Dealing with large documents (100+ MB)

time to read 2 min | 376 words

RavenDB can handle large documents. There actually is a limit to the size of a document in RavenDB, but given that it is 2 GB in size, that isn’t a practical one. I actually had to go and check if the limit was 2 or 4 GB, because it doesn’t actually matter.

That said, having large documents is something that you should be wary of. They work, but they have very high costs.

I have run some benchmarks on the topic a while ago, and the results are interesting. Let’s consider a 100MB document. Parsing time for that should be around 4 – 5 seconds. That ignores the fact that there are also memory costs. For example, you can have a JSON documents that is parsed to 50(!) time the size of the raw text. That is 5GB of memory to handle a single 100MB document. That is just the parsing cost. But there are others. Reading a 100MB from most disks will take about a second, assuming that the data is sequential. Assuming you have 1Gbits/S network, all of which is dedicated to this single document, you can push that to the network in 800 ms or so.

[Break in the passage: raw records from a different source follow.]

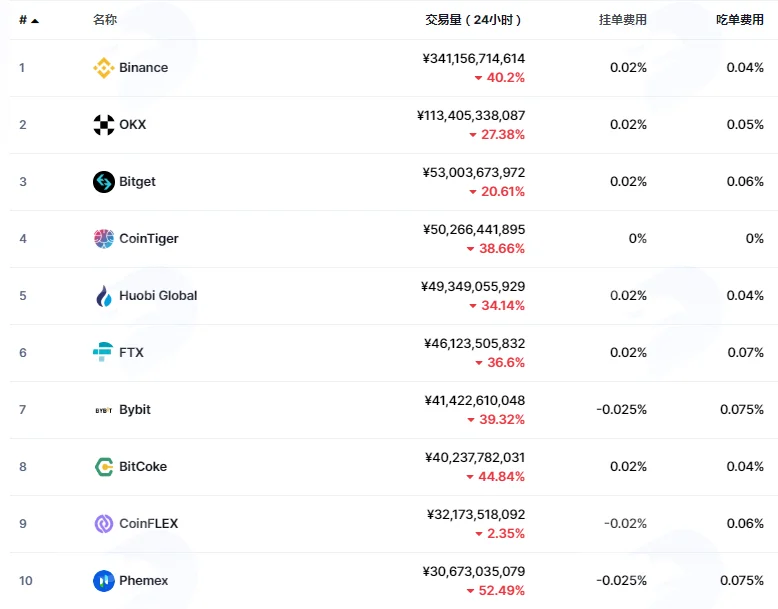Sort by 挂单费用 column header
Viewport: 778px width, 609px height.
point(623,20)
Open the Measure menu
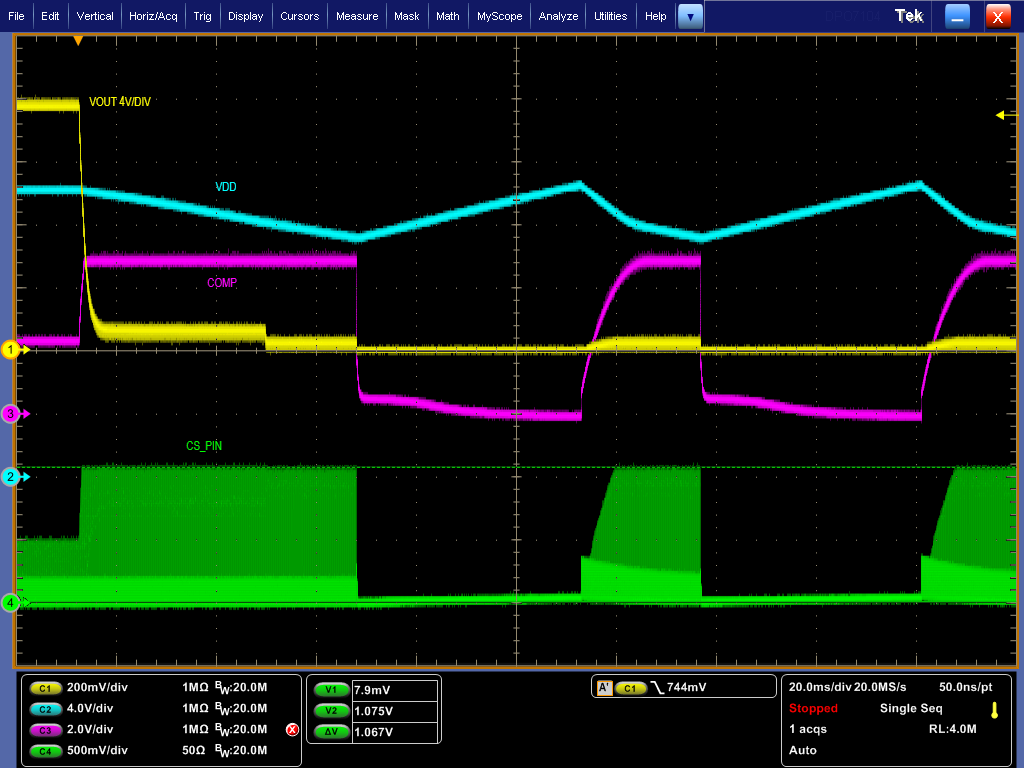Image resolution: width=1024 pixels, height=768 pixels. [356, 16]
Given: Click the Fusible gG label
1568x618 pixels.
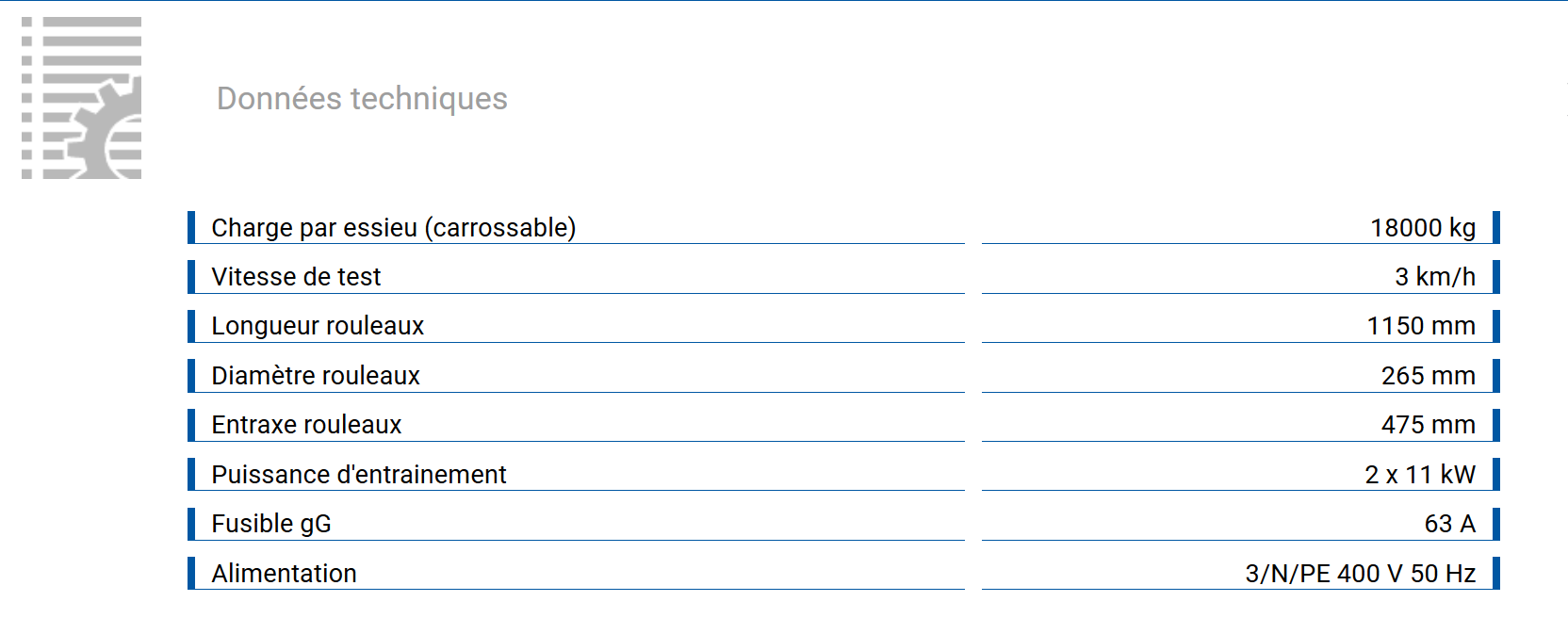Looking at the screenshot, I should coord(271,524).
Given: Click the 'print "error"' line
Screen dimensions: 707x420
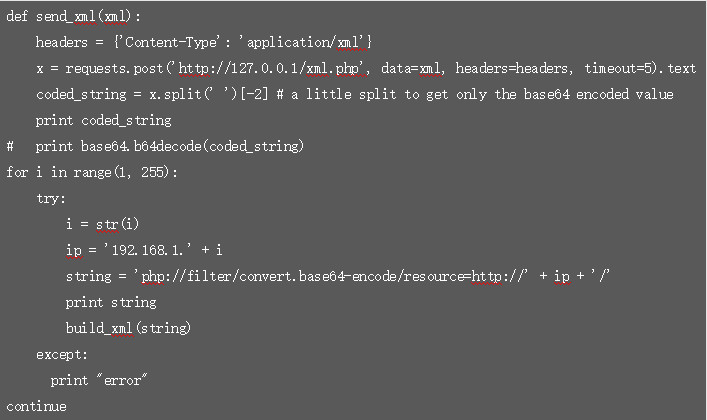Looking at the screenshot, I should point(99,380).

Dealing with such documents is hard and awkward, if you accidently issue a query on a bunch of those documents and get 25 of them page, you just got a query that is 2.5 GB in size.  With documents of this size, you are also likely to want to modify multiple pieces at the same time, so you’ll need to be very careful about concurrency control as well.

In general, at those sizes, you stop threating this as a simple document and move to a streaming approach, because anything else doesn’t make much sense, it is too costly.

A better alternative is to split this document up to its component parts. You can then interact with each one of them on an independent basis.

It is the difference between driving an 18 wheeler and driving family cars. You can pack a whole lot more on the 18 wheeler truck, but it got a pretty poor mileage and it is very awkward to park. You aren’t going to want to use that for going to the grocery store.